Officers in Pennsylvania want to be armed similarly to their counterparts in other states.
“You are going to be hardpressed to find a conservation officer in the country who isn't issued a patrol rifle by their agency,” Dooley said.
Officers would also like secondary intermediate weapons like a baton or Taser.
The commission is said to be continuing to review the use of car cameras. Grove had a dash camera in his vehicle. Body cameras are also considered.
The commission said work on a computer aided dispatch system (enabling an officer to access vehicle information) began more than two years ago and is being implemented now.
“I’m not sure how that is going to improve officer safety,” Dooley said.
WCOs want the same “heart and lung” benefit afforded to other law enforcement. Officers shot and surviving would receive full pay while recovering, as opposed to getting workmen’s compensation. The commission is against it.
“They felt it’s an open area for abuse,” Dooley said. “But the PGC is at the top of the state in unused sick leave. It would be essential to this agency and its officers.”
The commission also opposed legislation to give its officers Vehicle Code 75 authority for summary offenses.
“ They don’t want ( a WCO) pulling a guy over and giving him a ticket. That's not what officers want to do,” Dooley said. “It would be a fantastic tool to enforce poaching in the state. If we could use that traffic violation authority as probable cause, to stop someone with a broken tail-light or burned out license, those could be our poachers. That’s a whole different story.”

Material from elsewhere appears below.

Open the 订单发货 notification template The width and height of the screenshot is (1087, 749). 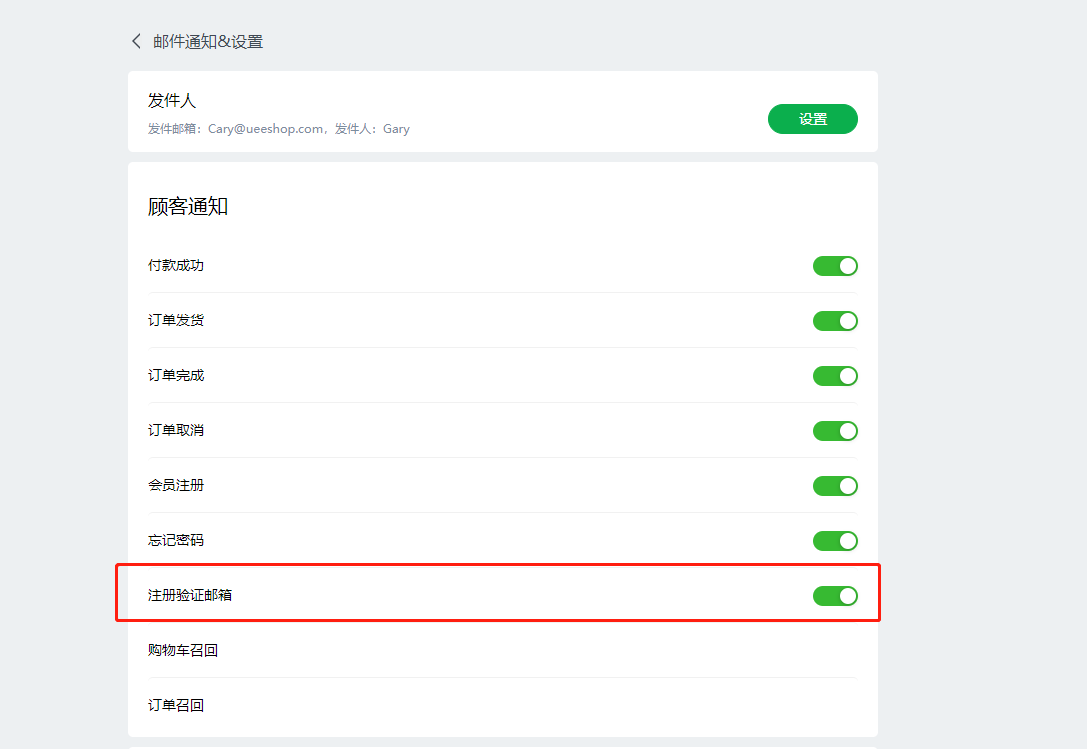[x=176, y=320]
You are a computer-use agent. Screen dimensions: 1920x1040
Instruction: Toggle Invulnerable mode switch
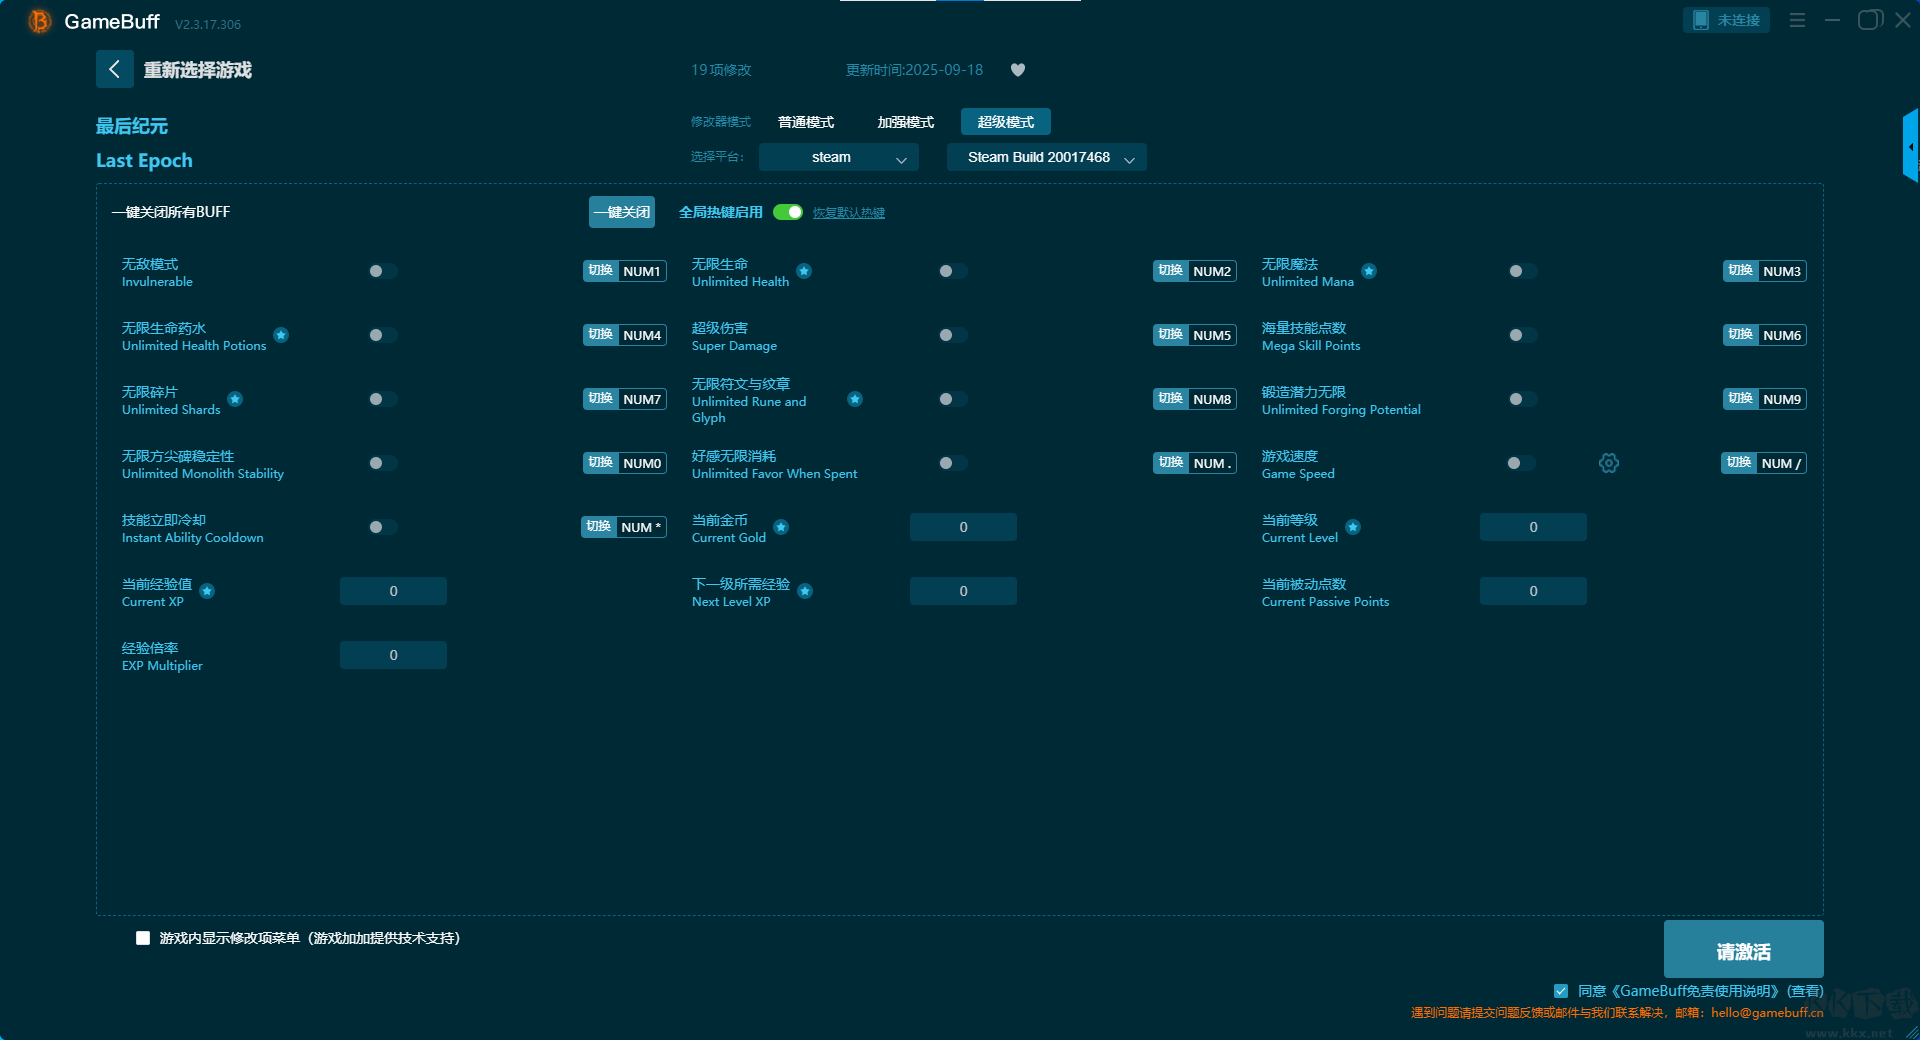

The commission has some work to do on officer compensation.
“As for payscale, we are lower than most wildlife agencies in the Eastern corridor,” Dooley said, “in states like New Jersey, New York.” In Pennsylvania, cadets receive a first-year salary of $29,000 while at the academy. After graduation and during a probationary firstyear in the field, they reach $38,200.
As for retirement, Executive Director Carl Roe has submitted written support to the Senate for a package that entails 20 years' service, 50 years of age at retirement.
“As we approach the anniversary of WCO David Grove's murder, we are reminded that the wildlife protection activities of our conservation officers are not without risk and are often dangerous,” PGC boss Carl Roe said. “We continuously look for ways to reduce those risks. Some methods are to reinforce the excellent training they already receive, and others are long-term investments in systems that will enhance officer security. We will never eliminate all the risks of doing law enforcement.”
“You gotta know the feeling of stopping someone who's just committed some kind of violation at 2 a.m. in the morning and there's three guys in a pickup truck,” Dooley said. “You're alone and you know your backup is probably 30 miles away and you've got to have some tact. You've got to be able to handle these people. Not everyone can do it. Officer safety is paramount with us.”